The answer to the first question is that HR data is hard to harness. As for the second: AI startups are uniquely qualified to unlock the potential of such data.
It’s all about the data
We’ve all heard about Google’s free lunches and Facebook’s on-site haircutting services. But while free food, beautiful offices, and high compensation packages make the headlines, data-driven policies have been key to becoming the best companies to work for, while amassing strong profits. Data allows such companies to understand what employees crave and how they can develop and perform at their best. But all companies have HR data, so the results should be easy to replicate, right?

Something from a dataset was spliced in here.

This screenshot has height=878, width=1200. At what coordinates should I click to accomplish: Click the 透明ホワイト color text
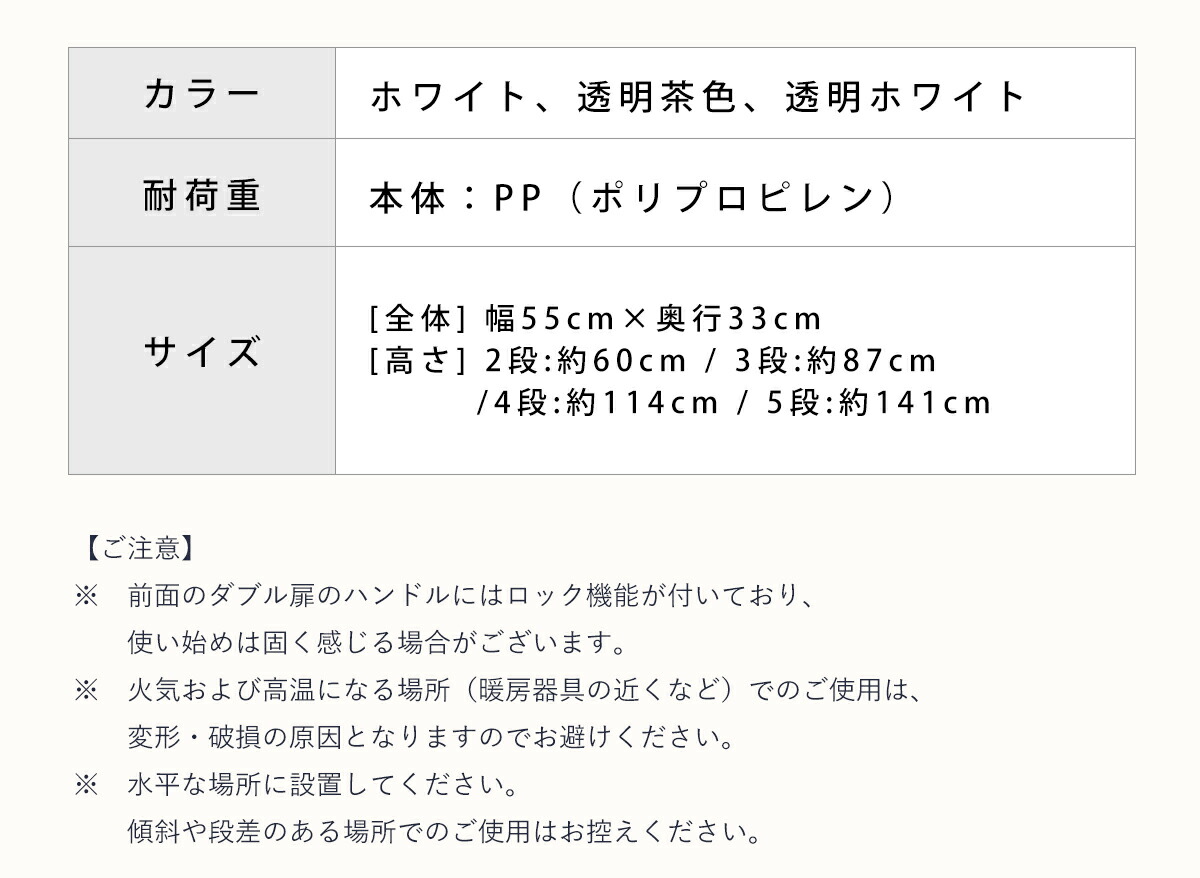[x=906, y=97]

Wrong! HR data is notoriously incomplete, inaccurate, unrepresentative and worthless. According to a Deloitte study, only 8 percent of organizations report that they have usable data from HR, and only 9 percent believe they have a good understanding of what domains of talent drive performance. The Harvard Business Review also reports that 60 percent of performance data currently gathered is known to reflect management biases. This requires companies to rethink their HR data strategies to be able to harness its potential.
The promise of AI
AI solutions are known to require considerable amounts of data to work, so does this mean HR is just not suited to AI solutions?

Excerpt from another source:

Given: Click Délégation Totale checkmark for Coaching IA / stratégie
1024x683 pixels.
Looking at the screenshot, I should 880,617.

Not so fast. In fact, I believe exactly the opposite — AI is the answer to the HR data challenges. And startups will be the key driving force, through their nimbleness and focus. AI startups can help overcome the HR data problems in two key ways: better data acquisition and processing, and better intelligence.

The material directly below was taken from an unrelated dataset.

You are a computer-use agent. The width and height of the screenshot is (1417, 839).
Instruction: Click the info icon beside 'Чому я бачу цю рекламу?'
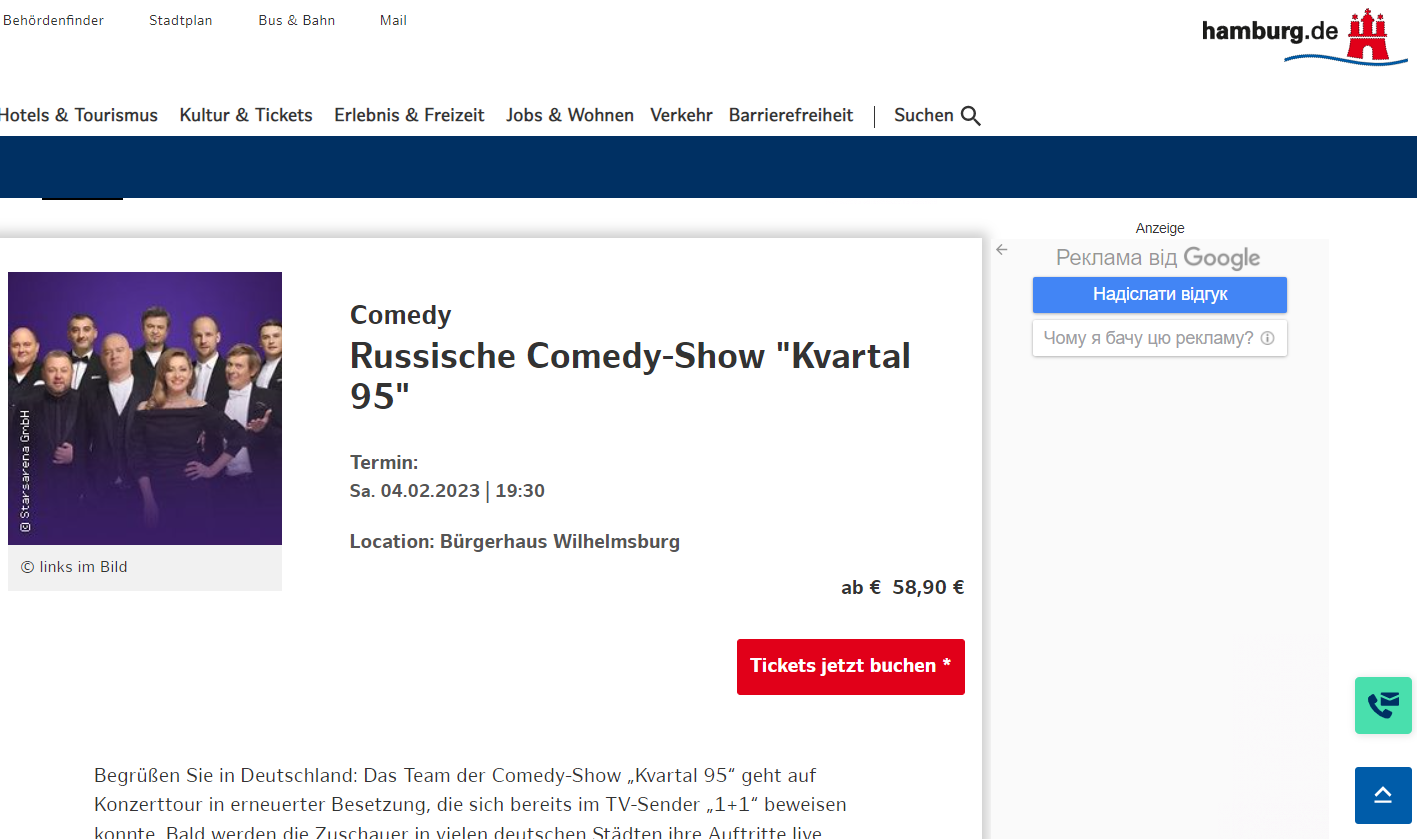[x=1267, y=338]
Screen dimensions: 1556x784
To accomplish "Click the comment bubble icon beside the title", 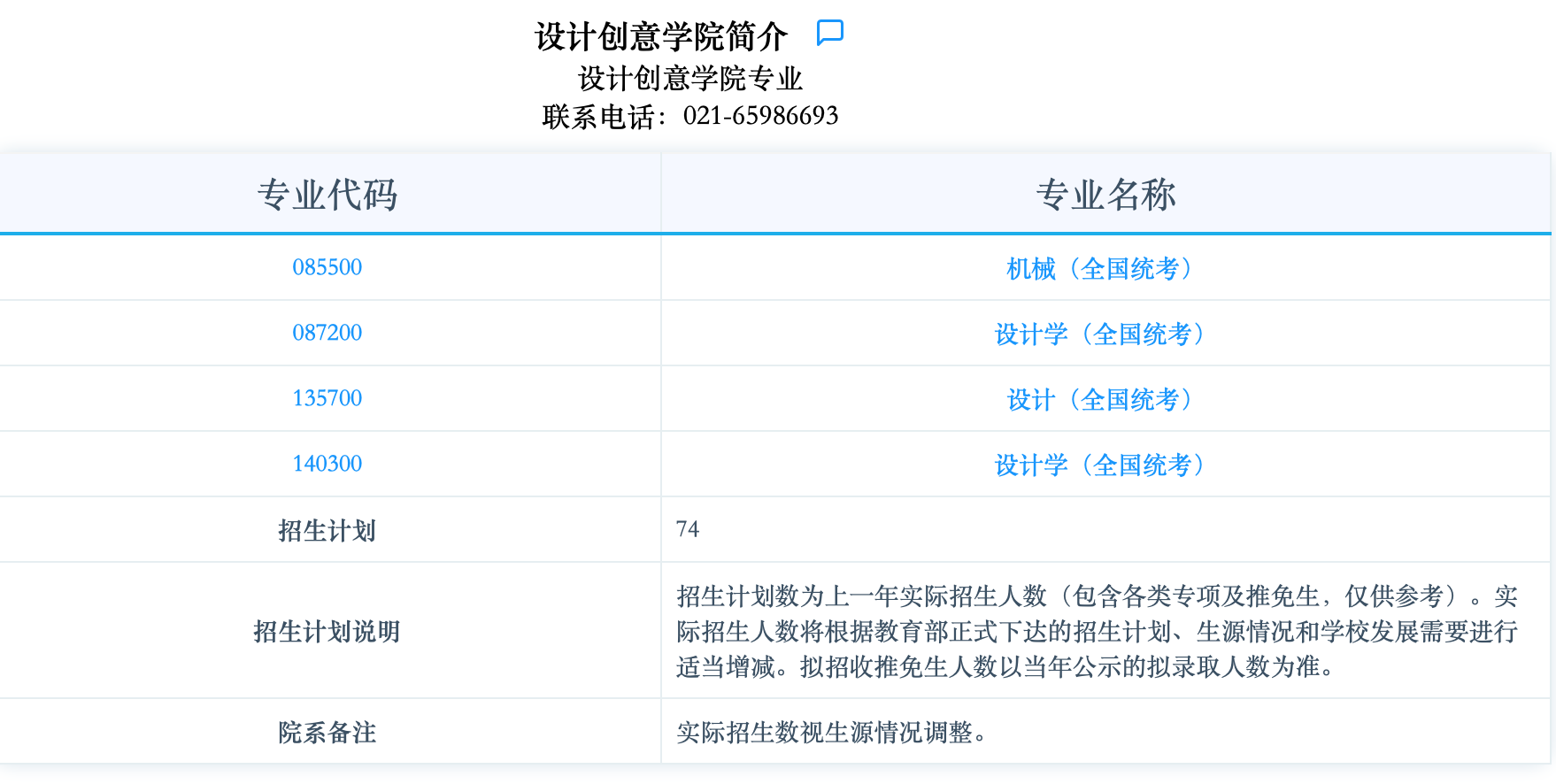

AI startups know that they need data, so they are wired to think about how to acquire and process it in a scalable way from day one. Besides that, recent developments in AI allow for processing of data previously out of reach, such as image, text, and video. AI startups build focused solutions that break walls across data silos, can process new types of data, and provide actionable insights across HR activities. This provides unparalleled intelligence about how to better acquire, develop, and ultimately retain talent and helps companies act upon it.
AI companies have an incentive to find and analyze clean data across the enterprise. If they are successful, they not only solve employers’ data challenges, but they also create a sustainable competitive advantage for themselves as they build valuable proprietary datasets that continuously improve the value of their products.
Enabling human capital
By solving companies’ data challenges and harnessing its potential, AI is the key to move HR from a cost center to a core strategic asset. It lets employers form a holistic view of each employee and create personalized recommendations and action plans across activities, such as career development, employee collaboration, and recruitment, which address the needs of the 21st-century workforce.
This has created a delicious irony: While many fear that AI will destroy jobs if appropriately applied to HR, the reality is that AI can not only boost productivity, but also significantly improve employee satisfaction, engagement, and career development, ultimately helping both people and enterprises succeed.